======== The input ========

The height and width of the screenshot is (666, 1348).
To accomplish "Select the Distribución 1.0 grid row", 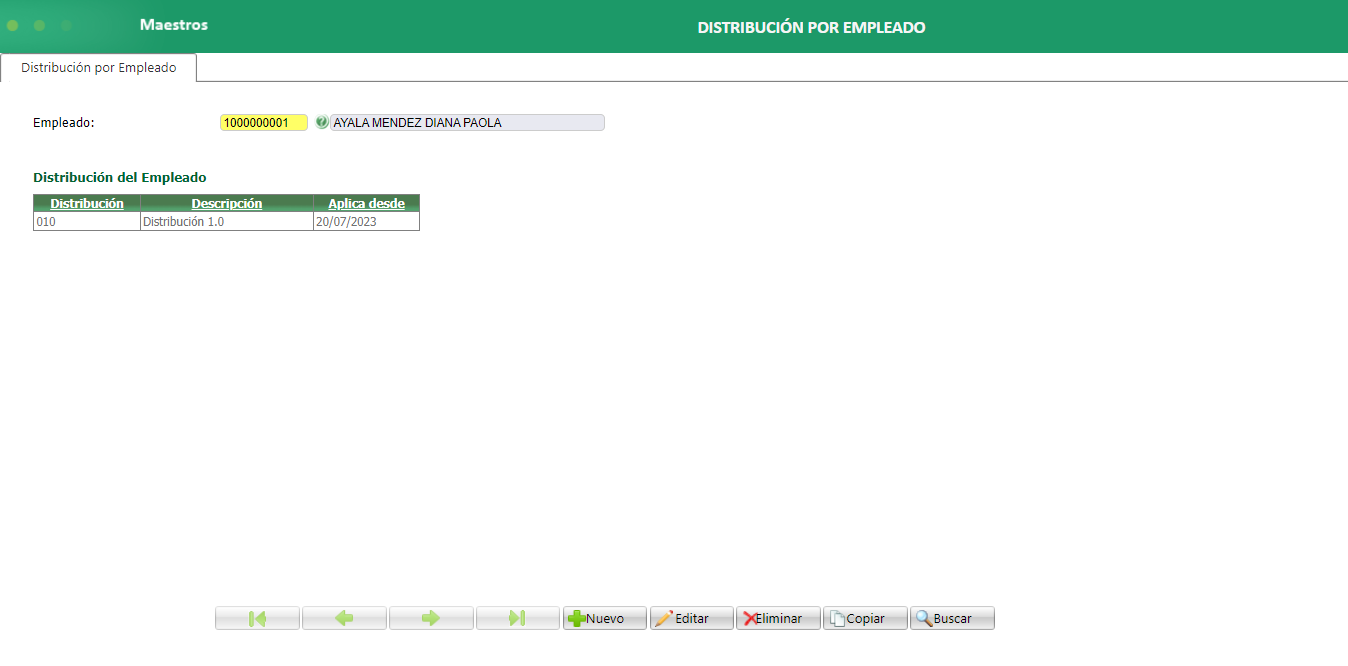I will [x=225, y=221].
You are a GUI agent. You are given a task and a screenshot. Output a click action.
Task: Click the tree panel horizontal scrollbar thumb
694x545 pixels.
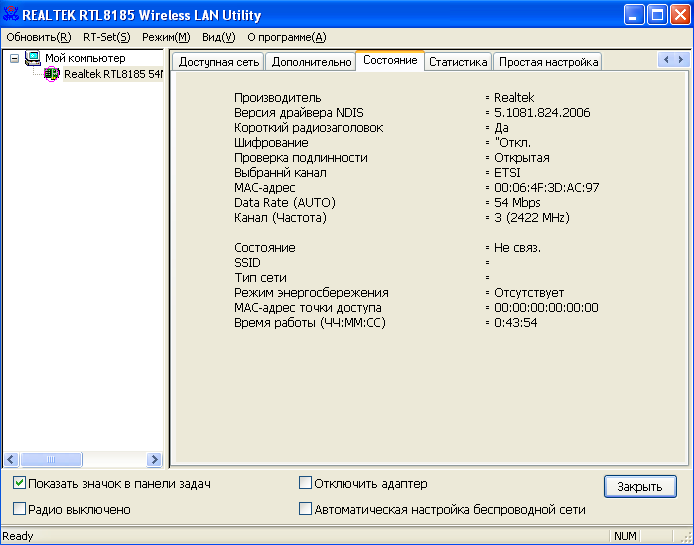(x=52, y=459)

========

Task item =
Whenever a line includes the word "screenshot", pull it out of the entries.

Result of this task =
The height and width of the screenshot is (666, 1348).
You are a GUI agent. You are given a task and a screenshot. Output a click action.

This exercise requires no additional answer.